Skids and Mudflap start bickering, and manage to crack open a wall, which conseals the Tomb of the Primes. The Matrix is located, however, it crumbles to dust in Sam's hands. Sam gathers the dust and returns to Egypt, where NEST is waiting, and as we are about to witness an almost endless bout of FIRING IN THE SAND.

The Decepticons begin their attack, and at the same time, try to intercept Sam. Some of the Constructicons combine to form the collossal Devastator, whom Skids and Mudflap try to slow down. Devastator sucks up sand and Mudflap, who manages to free himself from his throat.



The Decepticons use Sam's parents to lure him into a trap, which they are successful at doing. He manages to stall enough time for Bumblebee to appear out of ambush and attack and destory not only Rampage, but Ravage as well (who he basically disembowels, wow). Sam orders Bumblebee to get his parents to safety as he and Mikaela attempt to make their way to Optimus' body.

Devastator begins to climb one of the pyramids and tear it apart, as Simmons follows. We then get to see Devastator's imfamous... robot (wrecking) balls (smooth one, Bay). Simmons manages to contact a Navy ship and orders them to use a top-secret railgun (which surprisingly works). They fire the railgun at Devastator, which kills him.

Megatron flies over and fires a shot at Sam, which mortally wounds him. As he lays there and paramedics attempt to revive him, Sam seriously, not joking, goes to "Robot Heaven", where the original Primes explain to him that it is his "destiny" to find the Matrix and revive the last Prime to defeat The Fallen. Not kidding here. Robot Heaven.

Sam awakens and proceeds to use the Matrix, which reformed, to revive Optimus. The Fallen teleports over, steals the Matrix, and uses it to power the Harvester. Jetfire appears and manages to kill one of the Decepticons, Mixmaster, but is fatally wounded by Skorponok, who appears out of nowhere ( a "REMEMBER ME? BITCH!" sort of scenario) from the sand. Jetfire, before ripping out his Spark, instructs Optimus to use his own remains as battle armor to fight The Fallen. Ratchet and Jolt (who decided to appear out of nowhere) assist in turning his remains into battle armor for Optimus.

In an anti-climactic chain of events, Optimus manages to beat the living shit out of The Fallen, and rip off his face ("GIVE ME YOUR FACE!"), and crush his spark core as a severely injured Megatron looks on in horror. Starscream then appears to suggest to Megatron that they do what he does best, cower away and flee.

After winning the long, repetitive battle, NEST, Sam and co. return to the US. Sam and Leo resume attending college.

Overview: This is really not excellent, award-winning material here (well, maybe besides special effects), but it's still possible to enjoy this movie. Just don't look too much into it, and plan to come in expecting giant robots beating the shit out of each other, because that's what you'll get.
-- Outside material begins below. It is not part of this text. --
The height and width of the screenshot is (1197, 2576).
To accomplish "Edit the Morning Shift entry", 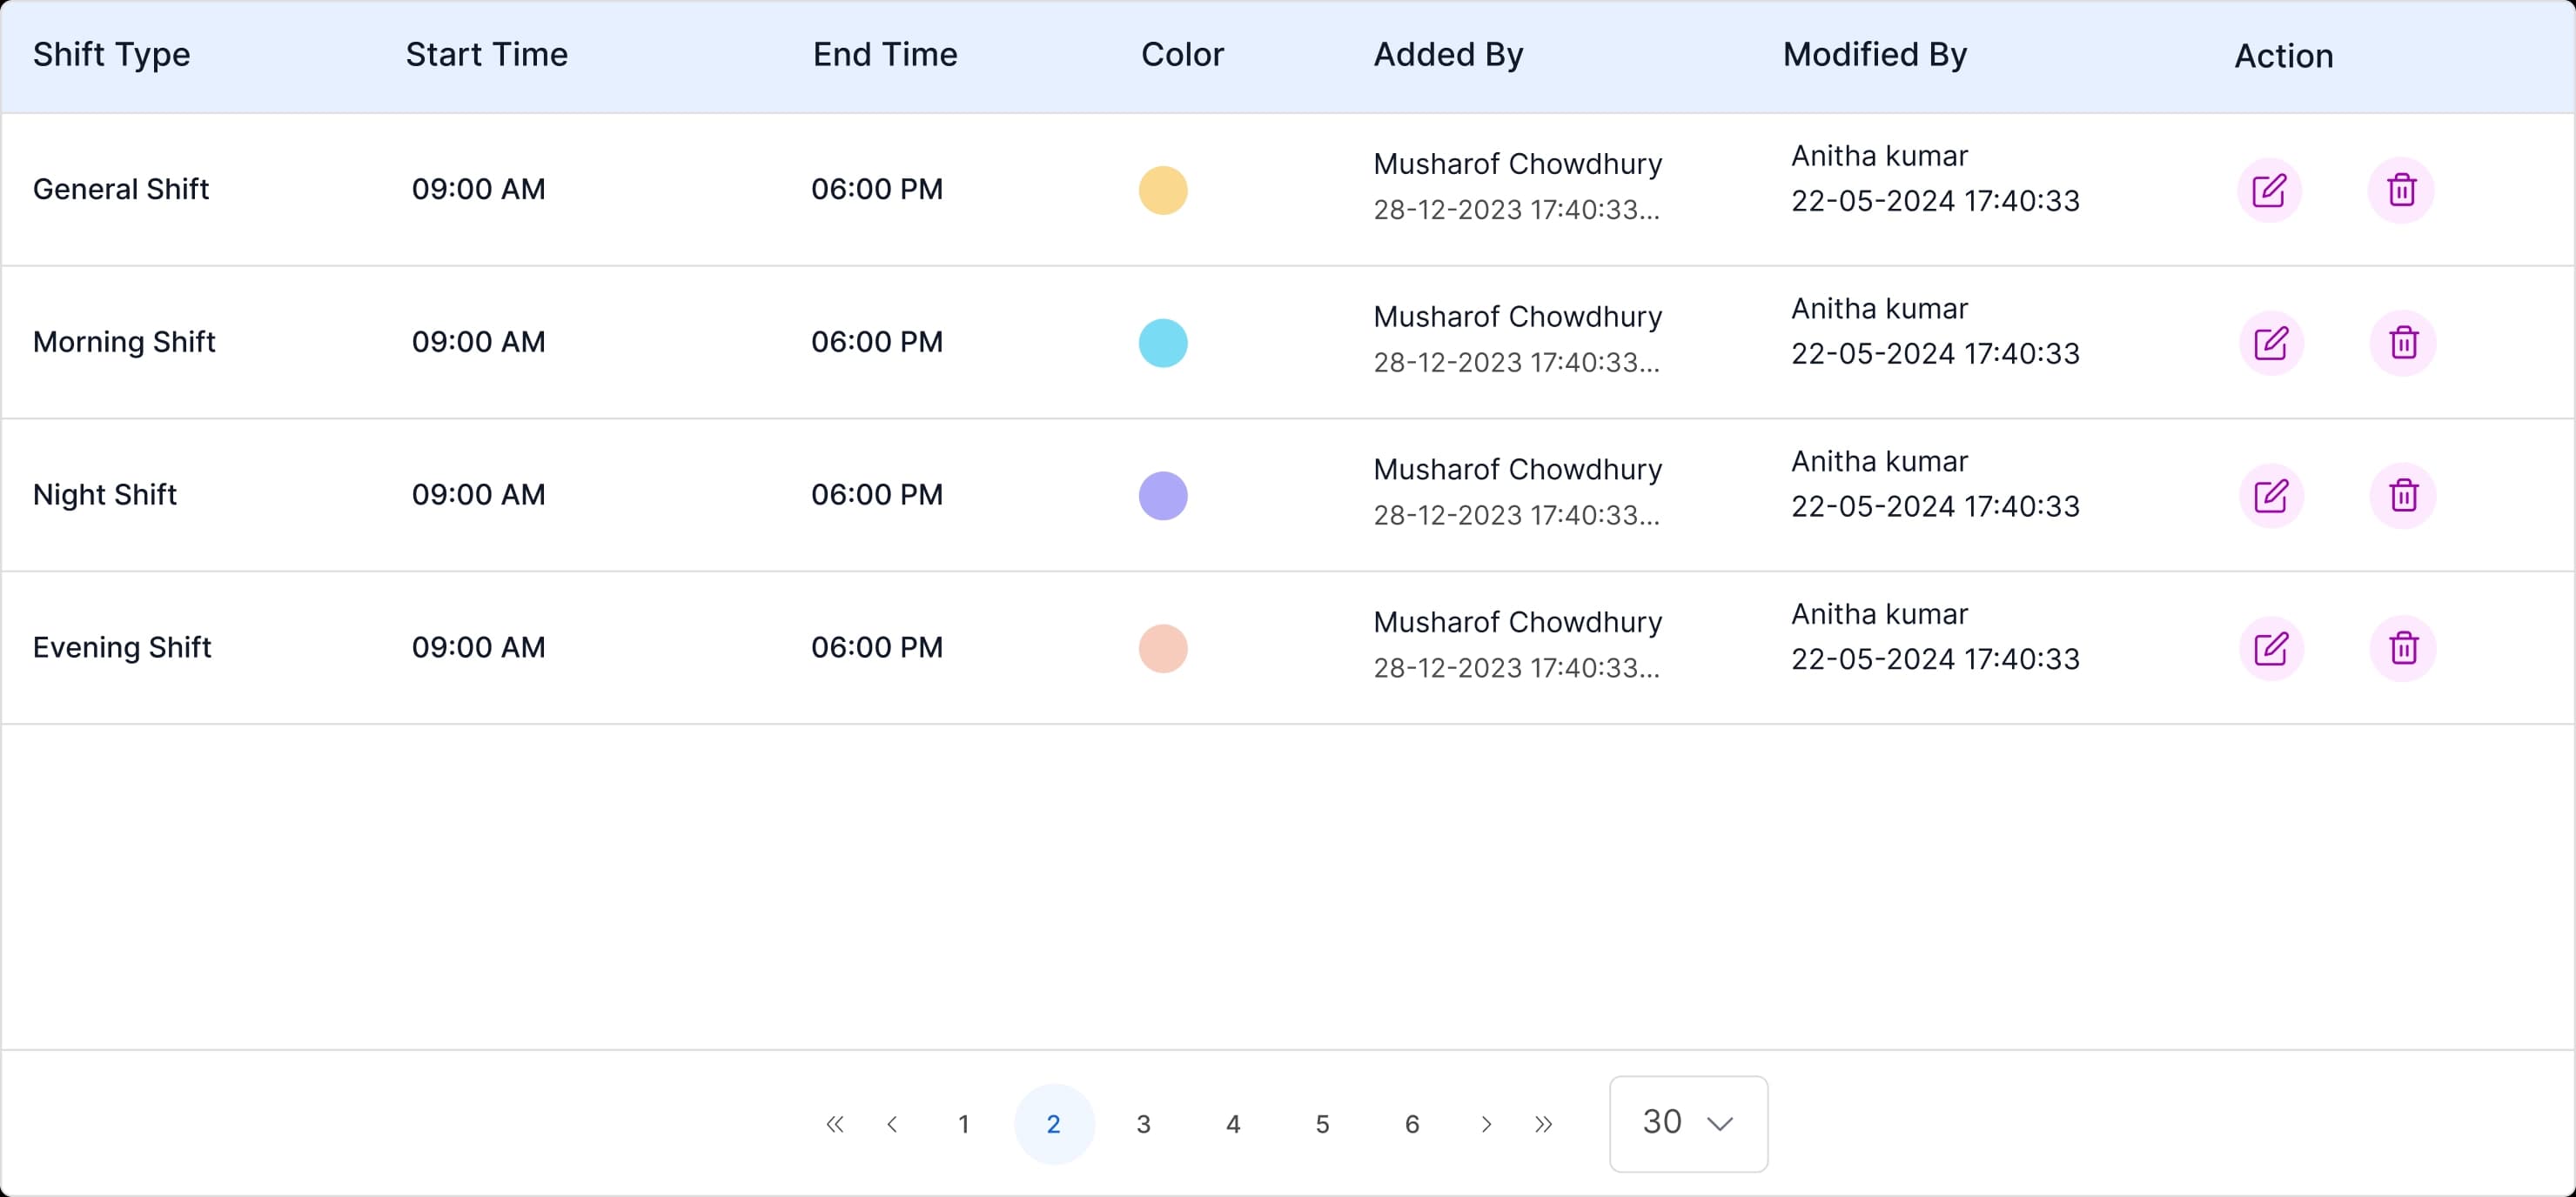I will [x=2270, y=342].
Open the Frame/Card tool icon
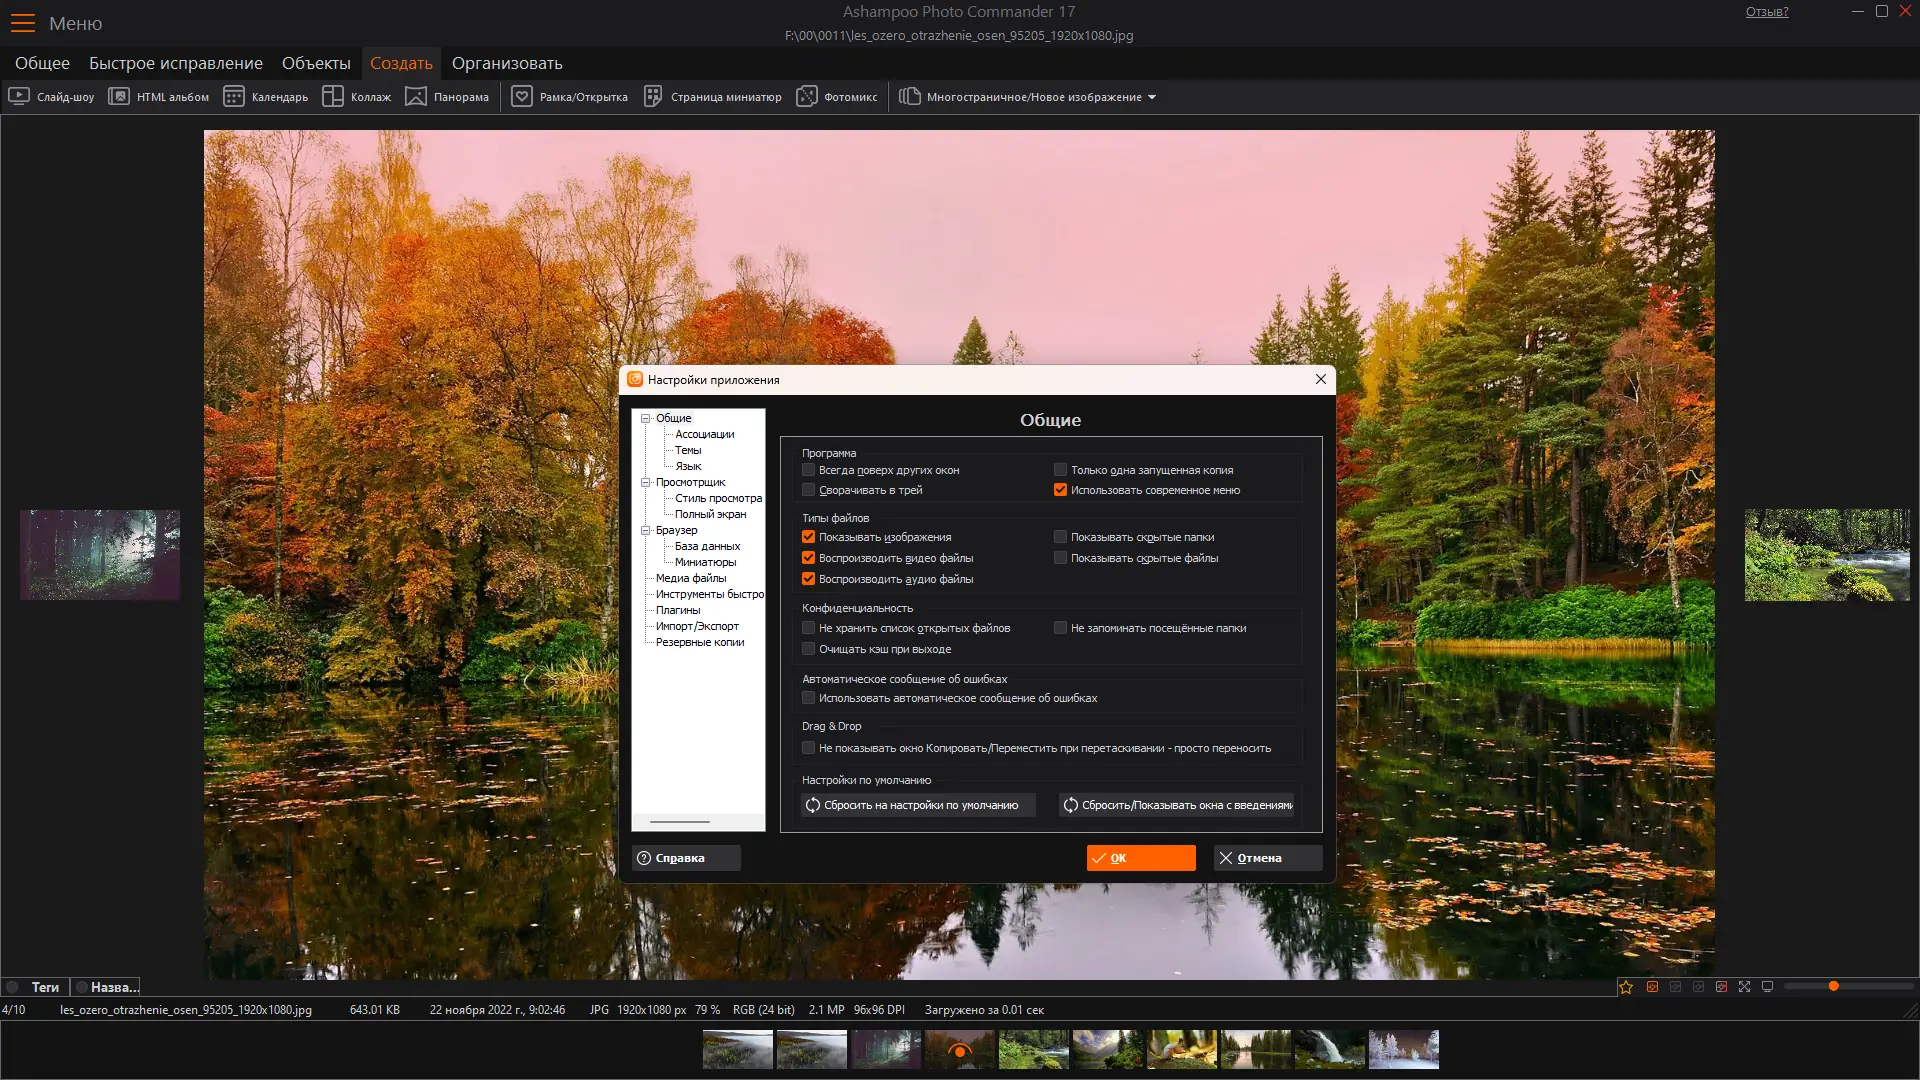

My only complains are the length (it could have been shortened, to be honest), the overuse of "frat jokes" (that was kind of expected, but this movie has much more than the previous movie), and the abysmal soundtrack (then again, what do you expect from Bay? "Radiohead for Transformers 3?" Wait, that'd actually be pretty hilarious).

So yeah, why did I bother to make this?

I've been planning on making a blog to post reviews of movies, TV shows, cartoons, video games, basically anything, for a while, but never got around to doing so until now. Expect something up here soon, I guess.